N-Grams
A combination of words forms a sentence. However, such a formation is meaningful only when the words are arranged in some order.
Eg: Sit I car in the
Such a sentence is not grammatically acceptable. However some perfectly grammatical sentences can be nonsensical too!
Eg: Colorless green ideas sleep furiously
One easy way to handle such unacceptable sentences is by assigning probabilities to the strings of words i.e, how likely the sentence is.
Probability of a sentence
If we consider each word occurring in its correct location as an independent event,the probability of the sentences is : P(w(1), w(2)..., w(n-1), w(n))

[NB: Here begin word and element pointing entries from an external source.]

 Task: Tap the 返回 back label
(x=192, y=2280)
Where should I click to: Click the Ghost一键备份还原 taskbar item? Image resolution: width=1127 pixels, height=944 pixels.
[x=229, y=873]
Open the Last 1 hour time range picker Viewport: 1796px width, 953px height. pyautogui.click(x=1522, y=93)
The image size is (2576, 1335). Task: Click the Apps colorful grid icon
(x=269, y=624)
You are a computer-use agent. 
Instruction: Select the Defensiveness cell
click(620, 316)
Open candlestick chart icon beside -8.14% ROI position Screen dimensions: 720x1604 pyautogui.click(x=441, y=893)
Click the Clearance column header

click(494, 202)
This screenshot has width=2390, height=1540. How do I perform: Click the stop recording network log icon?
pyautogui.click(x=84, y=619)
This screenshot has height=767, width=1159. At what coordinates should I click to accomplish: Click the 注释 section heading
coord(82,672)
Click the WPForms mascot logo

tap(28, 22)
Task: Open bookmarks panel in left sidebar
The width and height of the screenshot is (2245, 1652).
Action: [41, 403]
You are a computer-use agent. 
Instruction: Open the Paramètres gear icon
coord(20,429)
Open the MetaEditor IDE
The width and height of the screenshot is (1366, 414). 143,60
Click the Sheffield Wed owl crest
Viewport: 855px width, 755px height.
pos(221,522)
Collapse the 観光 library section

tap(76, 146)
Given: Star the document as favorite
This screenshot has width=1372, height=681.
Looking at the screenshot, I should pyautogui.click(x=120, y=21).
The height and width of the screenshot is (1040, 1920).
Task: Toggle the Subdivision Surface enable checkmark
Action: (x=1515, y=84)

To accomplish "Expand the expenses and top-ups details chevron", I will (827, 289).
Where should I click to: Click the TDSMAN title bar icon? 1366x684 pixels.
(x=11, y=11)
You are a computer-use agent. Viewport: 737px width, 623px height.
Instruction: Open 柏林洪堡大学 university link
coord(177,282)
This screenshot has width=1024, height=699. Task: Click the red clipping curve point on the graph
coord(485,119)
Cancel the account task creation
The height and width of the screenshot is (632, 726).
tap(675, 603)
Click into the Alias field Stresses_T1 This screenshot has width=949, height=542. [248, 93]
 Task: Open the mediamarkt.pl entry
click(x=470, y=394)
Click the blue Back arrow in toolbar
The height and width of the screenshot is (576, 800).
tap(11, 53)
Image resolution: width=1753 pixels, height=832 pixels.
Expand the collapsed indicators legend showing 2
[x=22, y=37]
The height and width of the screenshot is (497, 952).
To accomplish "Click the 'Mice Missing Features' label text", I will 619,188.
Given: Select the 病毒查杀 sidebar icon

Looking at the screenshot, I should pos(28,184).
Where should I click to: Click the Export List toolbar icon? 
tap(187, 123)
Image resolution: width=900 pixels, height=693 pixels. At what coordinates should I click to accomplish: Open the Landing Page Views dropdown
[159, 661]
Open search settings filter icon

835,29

Using chain rule: = P(w(1)) * P(w(2) | w(1)) * P(w(3) | w(1)w(2)) ... P(w(n) | w(1)w(2) ... w(n-1))
Bigrams
We can avoid this very long calculation by approximating that the probability of a given word depends only on the probability of its previous words. This assumption is called Markov assumption and such a model is called Markov model- bigrams. Bigrams can be generalized to the n-gram which looks at (n-1) words in the past. A bigram is a first-order Markov model.
Therefore , P(w(1), w(2)..., w(n-1), w(n)) = P(w(2)|w(1)) P(w(3)|w(2)) ... P(w(n)|w(n-1))
We use (eos) tag to mark the beginning and end of a sentence.
A bigram table for a given corpus can be generated and used as a lookup table for calculating probability of sentences.
Eg: Corpus - (eos) You book a flight (eos) I read a book (eos) You read (eos)
Bigram Table:
(eos) | you | book | a | flight | I | read | |
---|---|---|---|---|---|---|---|
(eos) | 0 | 0.33 | 0 | 0 | 0 | 0.25 | 0 |
you | 0 | 0 | 0.5 | 0 | 0 | 0 | 0.5 |
book | 0.5 | 0 | 0 | 0.5 | 0 | 0 | 0 |
a | 0 | 0 | 0.5 | 0 | 0.5 | 0 | 0 |
flight | 1 | 0 | 0 | 0 | 0 | 0 | 0 |
I | 0 | 0 | 0 | 0 | 0 | 0 | 1 |
read | 0.5 | 0 | 0 | 0.5 | 0 | 0 | 0 |
P((eos) you read a book (eos))
= P(you|eos) * P(read|you) * P(a|read) * P(book|a) * P(eos|book)
= 0.33 * 0.5 * 0.5 * 0.5 * 0.5
=.020625